2 bunches farm fresh kale raab
Kosher salt
2 to 3 tablespoons extra-virgin olive oil
2 to 3 cloves garlic sliced into thin slivers
Pinch hot pepper flakes

Freshly ground pepper (optional)

1. Cut the thick base stems of the kale and discard. Rinse vegetable thoroughly.

2. Place kale in boiling salted water to cover, cover pan then remove lid when steam starts to escape. Blanch for 1 1/2 minutes uncovered until barely tender. Drain in a colander under a spray of cool water to stop the cooking; then transfer to a clean kitchen towel and pat dry. Can be cooked ahead to this point and refrigerated in a suitable container.

3. When ready to serve, warm olive oil in non-stick skillet over medium heat. Add garlic and hot pepper flakes, sauté garlic for 30 to 40 seconds. Put in the kale and stir-sauté several times for 2 to 3 minutes to finish cooking and to heat through. Season the vegetable with salt and freshly ground pepper, toss to mix and serve warm or at room temperature.

Risotto with asparagus
Risotto is made with a special kind of rice which is only cultivated in the Po Valley in northern Italy. The grains are oval and pearly in color. The rice is cooked until it gradually absorbs nearly three times its volume in liquid and swells as it soaks up the liquid. The grains are cooked slowly and stirred continuously until creamy, with a slight resistance to the bite.
Serves 6 to 8 as first course or 4 as entrée

1/3 pound asparagus, trimmed and rinsed
1 small red onion, chopped fine Kosher salt and freshly ground pepper
6 1/2 cups chicken stock (or vegetable broth)
2 tablespoons olive oil
1 tablespoon unsalted butter

2 cups Italian Arborio, vialone or carnaroli rice
2 ripe tomatoes, peeled, cut into tiny dice
7 to 8 sprigs Italian flat-leaf parsley, coarsely chopped
1/3 to 1/2 cup grated imported Parmigianino cheese

1. Break asparagus where they naturally bend and discard base. Trim away triangular scales of asparagus along the stalk; rinse and dry well. Cut asparagus into ½-inch pieces on the diagonal.

2. Bring stock to the edge of a boil in a saucepan next to the pan in which you will cook the risotto. Reduce heat to a bare simmer and keep warm.
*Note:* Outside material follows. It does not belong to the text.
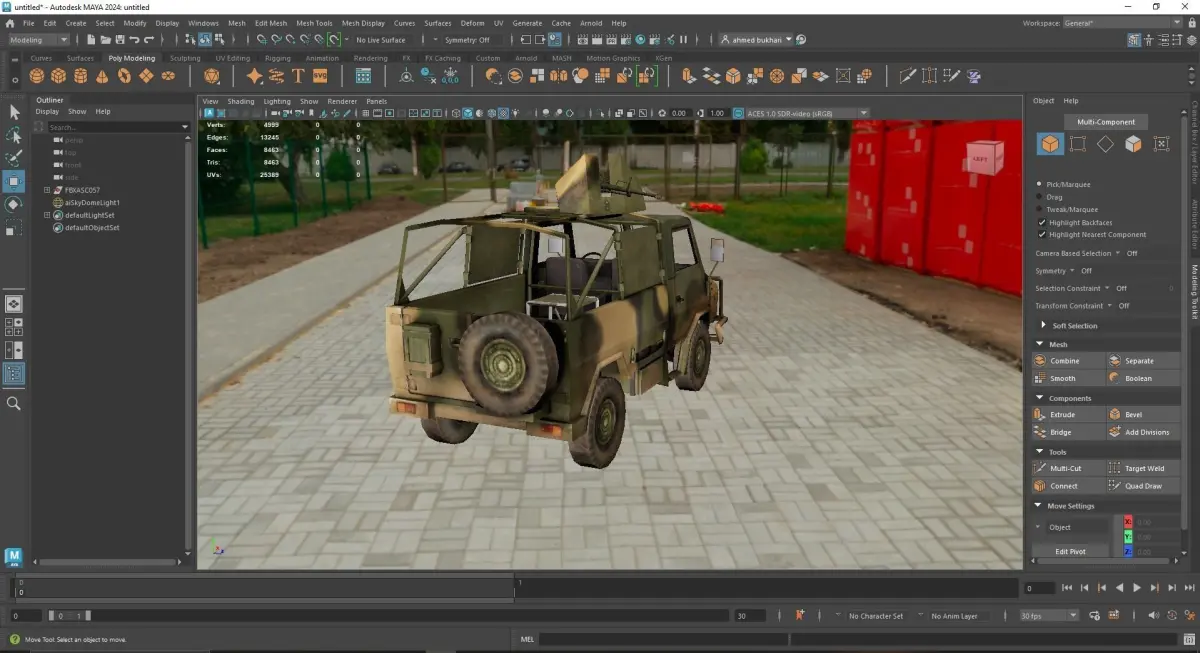Toggle Highlight Nearest Component checkbox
3. Place oil and butter in a flameproof casserole over medium heat. When the butter melts and foam subsides, add the chopped onion and sauté for a minute or so, then add the asparagus and sauté for 3 minutes, stirring with a wooden spoon until lightly caramelized. Add rice and sauté for 1 or 2 minutes, stirring constantly. Season with salt and pepper to taste. Stir in ½ cup hot broth and stir until liquid is completely evaporated.
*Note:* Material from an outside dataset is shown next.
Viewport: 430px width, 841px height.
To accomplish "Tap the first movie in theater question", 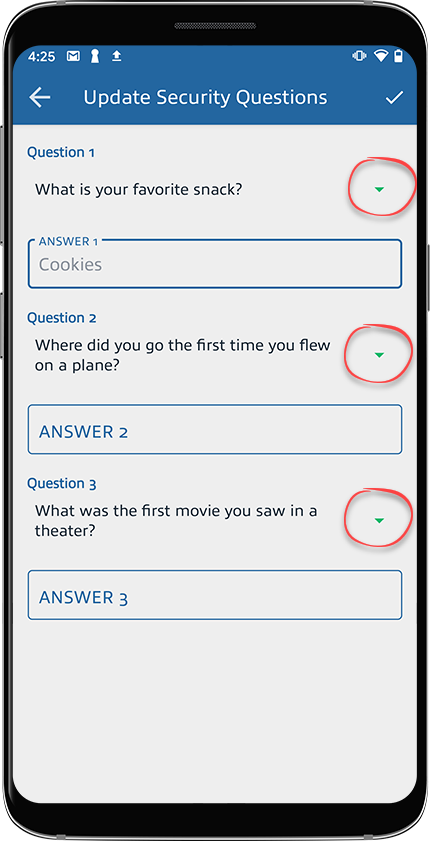I will tap(176, 520).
4. Add remaining broth, 1/2 cup at a time and stir allowing each addition to be absorbed by the rice before adding more liquid. Continue adding broth, 1/2 cup at a time until rice is tender and creamy and slightly resistant to the bite. Add tomatoes and parsley; stir to mix and cook for another minute or so. Taste for salt and pepper and adjust seasoning as necessary. Total cooking time is about 25 minutes. When risotto is al dente yet creamy remove from heat, stir in the cheese and serve immediately on warm plates. Serve additional cheese at table if desired.